■ WHAT IS REQUIRED
Reproduce the records below exactly, but only between the lines holding "Delete PV array 1 with trash icon" and "Click Ханты-Мансийский автономный", inclusive.

__________________________________________________

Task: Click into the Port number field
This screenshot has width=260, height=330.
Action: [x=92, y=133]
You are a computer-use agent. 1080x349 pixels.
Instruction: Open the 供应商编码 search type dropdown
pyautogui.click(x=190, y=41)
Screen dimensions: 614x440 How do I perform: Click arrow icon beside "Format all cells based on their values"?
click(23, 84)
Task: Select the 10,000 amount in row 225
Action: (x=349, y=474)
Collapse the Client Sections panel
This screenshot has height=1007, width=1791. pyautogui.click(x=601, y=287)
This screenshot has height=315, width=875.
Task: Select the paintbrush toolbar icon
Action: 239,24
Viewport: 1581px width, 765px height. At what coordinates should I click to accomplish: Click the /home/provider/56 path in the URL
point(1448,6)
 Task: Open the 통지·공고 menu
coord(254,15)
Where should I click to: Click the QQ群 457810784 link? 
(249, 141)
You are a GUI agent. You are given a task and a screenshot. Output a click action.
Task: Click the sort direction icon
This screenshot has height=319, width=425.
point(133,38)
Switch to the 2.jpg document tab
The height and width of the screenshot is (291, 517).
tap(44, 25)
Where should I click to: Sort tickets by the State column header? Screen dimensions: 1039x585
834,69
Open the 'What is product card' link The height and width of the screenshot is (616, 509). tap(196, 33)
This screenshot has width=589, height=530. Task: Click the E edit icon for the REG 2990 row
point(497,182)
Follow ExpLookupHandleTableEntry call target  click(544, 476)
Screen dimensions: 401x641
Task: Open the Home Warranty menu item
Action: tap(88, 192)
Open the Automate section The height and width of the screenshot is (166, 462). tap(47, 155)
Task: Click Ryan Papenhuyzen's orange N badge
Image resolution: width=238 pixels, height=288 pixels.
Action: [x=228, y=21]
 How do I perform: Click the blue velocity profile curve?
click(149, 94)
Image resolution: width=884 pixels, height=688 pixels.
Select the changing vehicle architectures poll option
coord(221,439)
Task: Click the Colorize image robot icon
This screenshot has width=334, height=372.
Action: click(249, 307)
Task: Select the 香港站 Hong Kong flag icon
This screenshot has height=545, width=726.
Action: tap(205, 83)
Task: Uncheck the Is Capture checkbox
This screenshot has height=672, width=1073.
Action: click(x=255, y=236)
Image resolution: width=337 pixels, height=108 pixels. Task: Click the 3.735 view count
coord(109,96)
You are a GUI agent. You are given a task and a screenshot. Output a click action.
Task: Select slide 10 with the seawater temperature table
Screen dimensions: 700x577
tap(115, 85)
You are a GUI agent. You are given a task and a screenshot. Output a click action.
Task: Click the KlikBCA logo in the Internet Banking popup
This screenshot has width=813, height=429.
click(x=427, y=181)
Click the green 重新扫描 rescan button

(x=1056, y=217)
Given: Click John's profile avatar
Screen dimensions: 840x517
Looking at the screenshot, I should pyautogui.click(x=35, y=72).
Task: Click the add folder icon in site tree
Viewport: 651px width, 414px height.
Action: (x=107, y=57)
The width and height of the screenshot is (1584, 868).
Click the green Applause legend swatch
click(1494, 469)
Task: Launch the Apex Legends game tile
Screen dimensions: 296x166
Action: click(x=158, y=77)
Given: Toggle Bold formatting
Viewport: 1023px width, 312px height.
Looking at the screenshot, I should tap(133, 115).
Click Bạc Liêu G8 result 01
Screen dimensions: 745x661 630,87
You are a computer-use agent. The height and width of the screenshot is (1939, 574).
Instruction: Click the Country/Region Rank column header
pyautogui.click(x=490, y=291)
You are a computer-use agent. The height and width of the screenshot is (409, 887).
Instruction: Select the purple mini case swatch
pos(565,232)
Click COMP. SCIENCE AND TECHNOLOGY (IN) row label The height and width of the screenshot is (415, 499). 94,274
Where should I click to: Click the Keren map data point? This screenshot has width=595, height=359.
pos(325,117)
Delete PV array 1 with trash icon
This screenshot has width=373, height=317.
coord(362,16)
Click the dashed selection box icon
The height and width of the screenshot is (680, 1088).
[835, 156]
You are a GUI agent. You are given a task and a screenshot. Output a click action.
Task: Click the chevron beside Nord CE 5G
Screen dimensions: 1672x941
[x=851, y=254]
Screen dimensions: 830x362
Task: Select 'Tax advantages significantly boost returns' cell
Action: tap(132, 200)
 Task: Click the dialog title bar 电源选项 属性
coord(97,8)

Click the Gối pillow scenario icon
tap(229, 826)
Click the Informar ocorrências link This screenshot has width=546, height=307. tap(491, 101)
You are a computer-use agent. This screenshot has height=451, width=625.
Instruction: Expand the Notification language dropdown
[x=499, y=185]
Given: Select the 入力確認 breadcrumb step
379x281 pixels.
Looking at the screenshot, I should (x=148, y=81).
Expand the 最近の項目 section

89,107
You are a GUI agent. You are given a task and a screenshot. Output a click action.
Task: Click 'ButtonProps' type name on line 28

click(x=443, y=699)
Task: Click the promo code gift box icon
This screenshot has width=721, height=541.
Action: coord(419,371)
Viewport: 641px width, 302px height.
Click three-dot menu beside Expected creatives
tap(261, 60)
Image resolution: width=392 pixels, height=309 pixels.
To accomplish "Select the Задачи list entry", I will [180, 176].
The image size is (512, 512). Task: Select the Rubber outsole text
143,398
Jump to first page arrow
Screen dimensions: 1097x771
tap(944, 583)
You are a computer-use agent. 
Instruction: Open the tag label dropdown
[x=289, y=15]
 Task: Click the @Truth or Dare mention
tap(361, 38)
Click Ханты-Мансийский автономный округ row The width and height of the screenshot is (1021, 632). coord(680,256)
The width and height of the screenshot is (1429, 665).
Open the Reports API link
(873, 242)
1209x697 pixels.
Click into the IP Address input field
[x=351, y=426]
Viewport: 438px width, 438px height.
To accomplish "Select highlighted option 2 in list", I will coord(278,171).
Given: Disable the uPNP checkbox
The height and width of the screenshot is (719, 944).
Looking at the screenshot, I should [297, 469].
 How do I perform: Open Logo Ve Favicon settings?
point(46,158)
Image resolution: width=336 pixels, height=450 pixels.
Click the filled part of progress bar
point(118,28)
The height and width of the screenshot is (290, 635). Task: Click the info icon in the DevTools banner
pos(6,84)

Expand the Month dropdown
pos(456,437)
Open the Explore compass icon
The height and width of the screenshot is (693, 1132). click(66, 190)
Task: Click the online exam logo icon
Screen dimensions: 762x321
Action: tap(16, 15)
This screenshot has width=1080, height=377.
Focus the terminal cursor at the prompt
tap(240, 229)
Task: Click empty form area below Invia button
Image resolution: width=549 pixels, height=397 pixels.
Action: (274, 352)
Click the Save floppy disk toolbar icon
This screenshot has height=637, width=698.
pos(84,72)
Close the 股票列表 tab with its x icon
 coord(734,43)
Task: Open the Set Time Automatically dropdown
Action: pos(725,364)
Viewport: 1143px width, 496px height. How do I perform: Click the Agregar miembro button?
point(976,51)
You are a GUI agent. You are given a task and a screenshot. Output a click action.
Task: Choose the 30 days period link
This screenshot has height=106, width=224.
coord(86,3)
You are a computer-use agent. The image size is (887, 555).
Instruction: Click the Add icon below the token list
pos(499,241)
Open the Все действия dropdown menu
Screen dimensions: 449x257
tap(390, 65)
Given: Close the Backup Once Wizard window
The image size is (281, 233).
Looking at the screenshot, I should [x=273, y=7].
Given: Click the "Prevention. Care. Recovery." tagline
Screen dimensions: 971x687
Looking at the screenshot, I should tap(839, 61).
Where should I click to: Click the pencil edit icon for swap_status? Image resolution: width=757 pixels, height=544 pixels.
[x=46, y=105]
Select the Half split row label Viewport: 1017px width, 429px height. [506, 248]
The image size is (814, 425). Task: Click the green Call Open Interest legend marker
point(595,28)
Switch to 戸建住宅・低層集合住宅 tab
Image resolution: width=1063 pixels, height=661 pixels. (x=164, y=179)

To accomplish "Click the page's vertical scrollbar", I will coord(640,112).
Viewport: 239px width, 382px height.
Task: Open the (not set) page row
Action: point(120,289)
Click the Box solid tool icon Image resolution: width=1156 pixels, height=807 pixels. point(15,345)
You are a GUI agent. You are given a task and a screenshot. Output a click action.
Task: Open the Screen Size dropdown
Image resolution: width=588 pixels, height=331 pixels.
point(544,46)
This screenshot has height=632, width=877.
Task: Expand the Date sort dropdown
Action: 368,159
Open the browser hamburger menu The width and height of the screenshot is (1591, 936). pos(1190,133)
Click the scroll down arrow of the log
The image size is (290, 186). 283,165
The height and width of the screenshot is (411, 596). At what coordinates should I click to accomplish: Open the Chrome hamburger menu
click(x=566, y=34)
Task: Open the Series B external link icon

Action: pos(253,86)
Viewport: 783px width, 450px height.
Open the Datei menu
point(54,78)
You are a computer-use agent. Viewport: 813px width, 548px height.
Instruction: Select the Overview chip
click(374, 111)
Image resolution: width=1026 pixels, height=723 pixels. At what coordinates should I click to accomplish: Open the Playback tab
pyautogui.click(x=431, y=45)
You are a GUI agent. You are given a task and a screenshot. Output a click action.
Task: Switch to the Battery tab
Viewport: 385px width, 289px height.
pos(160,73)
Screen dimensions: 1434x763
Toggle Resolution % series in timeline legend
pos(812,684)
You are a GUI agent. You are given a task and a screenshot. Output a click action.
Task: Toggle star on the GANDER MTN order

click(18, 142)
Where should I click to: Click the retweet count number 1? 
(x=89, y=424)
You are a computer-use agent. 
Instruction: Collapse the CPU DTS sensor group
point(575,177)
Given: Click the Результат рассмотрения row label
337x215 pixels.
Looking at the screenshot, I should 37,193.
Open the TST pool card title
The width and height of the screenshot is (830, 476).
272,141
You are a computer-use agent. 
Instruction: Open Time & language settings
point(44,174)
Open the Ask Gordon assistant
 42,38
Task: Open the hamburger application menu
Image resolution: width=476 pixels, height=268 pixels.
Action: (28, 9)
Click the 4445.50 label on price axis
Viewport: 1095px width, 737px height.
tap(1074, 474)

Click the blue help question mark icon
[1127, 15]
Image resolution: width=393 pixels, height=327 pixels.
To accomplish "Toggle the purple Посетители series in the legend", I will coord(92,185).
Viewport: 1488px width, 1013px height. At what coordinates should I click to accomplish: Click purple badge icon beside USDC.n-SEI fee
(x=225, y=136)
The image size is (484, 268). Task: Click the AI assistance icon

__________________________________________________

■ TASK ANSWER
Delete PV array 1 with trash icon
This screenshot has width=373, height=317.
coord(362,16)
Click the dashed selection box icon
The height and width of the screenshot is (680, 1088).
[835, 156]
You are a GUI agent. You are given a task and a screenshot. Output a click action.
Task: Click the chevron beside Nord CE 5G
Screen dimensions: 1672x941
[x=851, y=254]
Screen dimensions: 830x362
Task: Select 'Tax advantages significantly boost returns' cell
Action: tap(132, 200)
 Task: Click the dialog title bar 电源选项 属性
coord(97,8)

Click the Gối pillow scenario icon
tap(229, 826)
Click the Informar ocorrências link This screenshot has width=546, height=307. tap(491, 101)
You are a computer-use agent. This screenshot has height=451, width=625.
Instruction: Expand the Notification language dropdown
[x=499, y=185]
Given: Select the 入力確認 breadcrumb step
379x281 pixels.
Looking at the screenshot, I should (x=148, y=81).
Expand the 最近の項目 section

89,107
You are a GUI agent. You are given a task and a screenshot. Output a click action.
Task: Click 'ButtonProps' type name on line 28

click(x=443, y=699)
Task: Click the promo code gift box icon
This screenshot has width=721, height=541.
Action: coord(419,371)
Viewport: 641px width, 302px height.
Click three-dot menu beside Expected creatives
tap(261, 60)
Image resolution: width=392 pixels, height=309 pixels.
To accomplish "Select the Задачи list entry", I will [180, 176].
The image size is (512, 512). Task: Select the Rubber outsole text
143,398
Jump to first page arrow
Screen dimensions: 1097x771
tap(944, 583)
You are a computer-use agent. 
Instruction: Open the tag label dropdown
[x=289, y=15]
 Task: Click the @Truth or Dare mention
tap(361, 38)
Click Ханты-Мансийский автономный округ row The width and height of the screenshot is (1021, 632). coord(680,256)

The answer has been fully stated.